How do I merge a list of dicts into a single dict?

How can I turn a list of dicts like this..

[{'a':1}, {'b':2}, {'c':1}, {'d':2}]

...into a single dict like this:

{'a':1, 'b':2, 'c':1, 'd':2}

This works for dictionaries of any length:

>>> result = {}
>>> for d in L:
...    result.update(d)
... 
>>> result
{'a':1,'c':1,'b':2,'d':2}

As a comprehension:

# Python >= 2.7
{k: v for d in L for k, v in d.items()}

# Python < 2.7
dict(pair for d in L for pair in d.items())

In case of Python 3.3+, there is a ChainMap collection:

>>> from collections import ChainMap
>>> a = [{'a':1},{'b':2},{'c':1},{'d':2}]
>>> dict(ChainMap(*a))
{'b': 2, 'c': 1, 'a': 1, 'd': 2}

Also see:

• https://stackoverflow.com/questions/23392976/what-is-the-purpose-of-collections-chainmap

Little improvement for @dietbuddha answer with dictionary unpacking from PEP 448, for me, it`s more readable this way, also, it is faster as well:

from functools import reduce
result_dict = reduce(lambda a, b: {**a, **b}, list_of_dicts)

But keep in mind, this works only with Python 3.5+ versions.

This is similar to @delnan but offers the option to modify the k/v (key/value) items and I believe is more readable:

new_dict = {k:v for list_item in list_of_dicts for (k,v) in list_item.items()}

for instance, replace k/v elems as follows:

new_dict = {str(k).replace(" ","_"):v for list_item in list_of_dicts for (k,v) in list_item.items()}

unpacks the k,v tuple from the dictionary .items() generator after pulling the dict object out of the list

For flat dictionaries you can do this:

from functools import reduce
reduce(lambda a, b: dict(a, **b), list_of_dicts)

>>> L=[{'a': 1}, {'b': 2}, {'c': 1}, {'d': 2}]    
>>> dict(i.items()[0] for i in L)
{'a': 1, 'c': 1, 'b': 2, 'd': 2}

Note: the order of 'b' and 'c' doesn't match your output because dicts are unordered

if the dicts can have more than one key/value

>>> dict(j for i in L for j in i.items())
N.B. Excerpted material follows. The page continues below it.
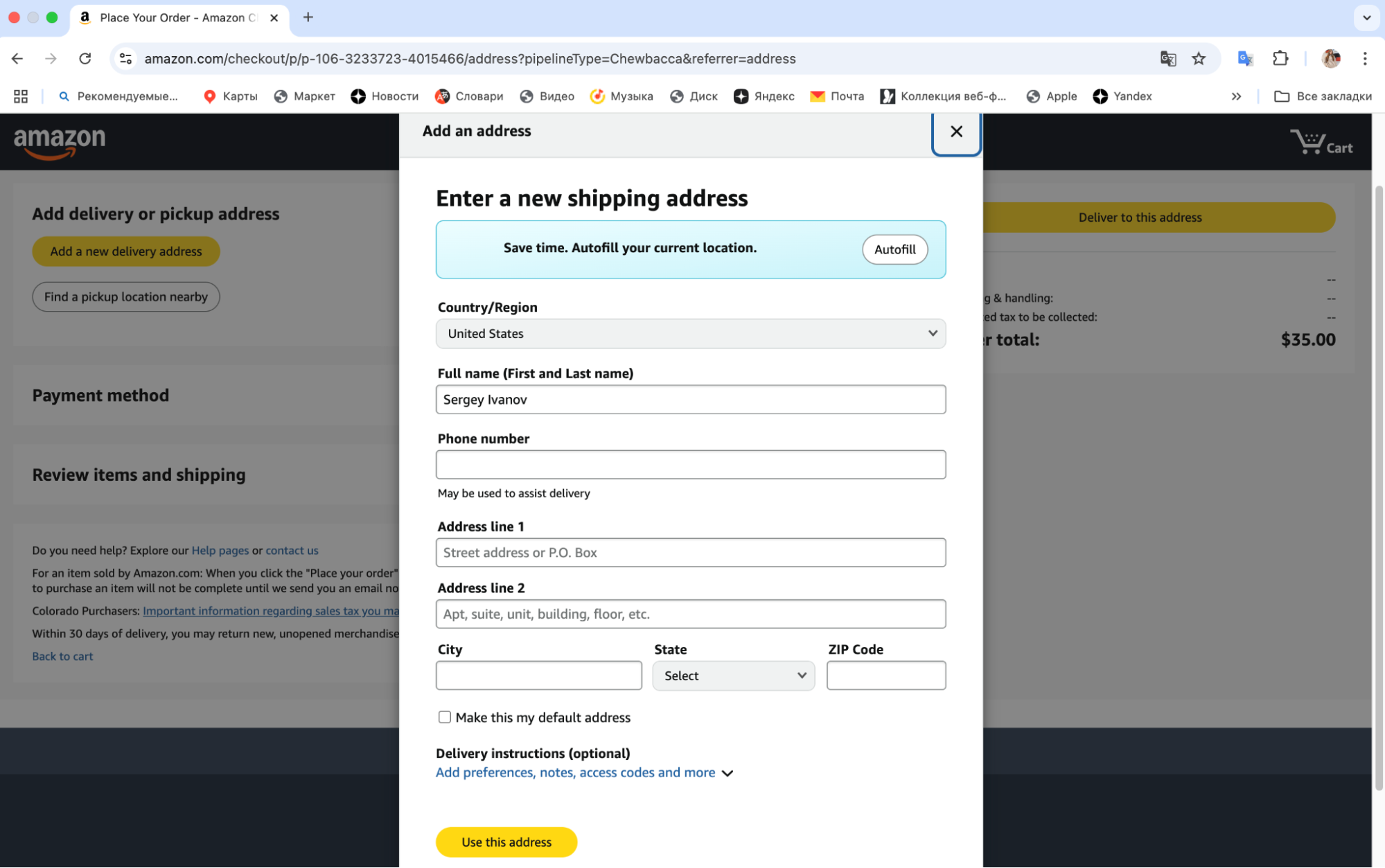1385x868 pixels.
Task: Open the Карты bookmark
Action: pos(231,96)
You can use join function from funcy library:

from funcy import join
join(list_of_dicts)

dict1.update( dict2 )

This is asymmetrical because you need to choose what to do with duplicate keys; in this case, dict2 will overwrite dict1. Exchange them for the other way.
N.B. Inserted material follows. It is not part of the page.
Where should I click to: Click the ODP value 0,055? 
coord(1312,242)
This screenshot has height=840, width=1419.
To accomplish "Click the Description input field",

EDIT: Ah, sorry, didn't see that.

It is possible to do this in a single expression:

>>> from itertools import chain
>>> dict( chain( *map( dict.items, theDicts ) ) )
{'a': 1, 'c': 1, 'b': 2, 'd': 2}

No credit to me for this last!

However, I'd argue that it might be more Pythonic (explicit > implicit, flat > nested ) to do this with a simple for loop. YMMV.
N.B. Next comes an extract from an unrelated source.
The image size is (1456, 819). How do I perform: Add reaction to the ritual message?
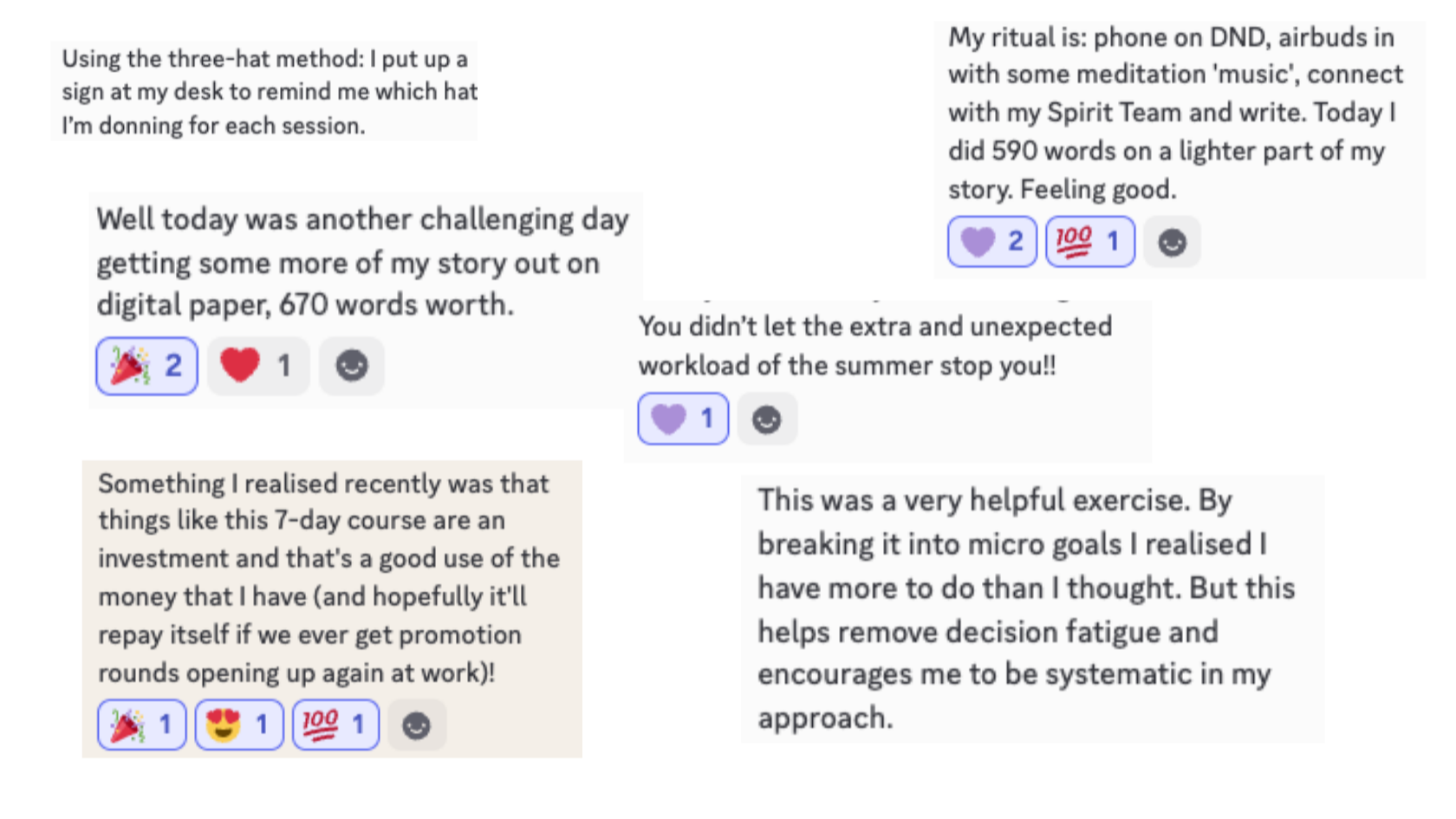tap(1172, 242)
If you don't need the singleton dicts anymore:

>>> L = [{'a':1}, {'b':2}, {'c':1}, {'d':2}]
>>> dict(map(dict.popitem, L))
{'a': 1, 'b': 2, 'c': 1, 'd': 2}

>>> dictlist = [{'a':1},{'b':2},{'c':1},{'d':2, 'e':3}]
>>> dict(kv for d in dictlist for kv in d.iteritems())
{'a': 1, 'c': 1, 'b': 2, 'e': 3, 'd': 2}
>>>

Note I added a second key/value pair to the last dictionary to show it works with multiple entries. Also keys from dicts later in the list will overwrite the same key from an earlier dict.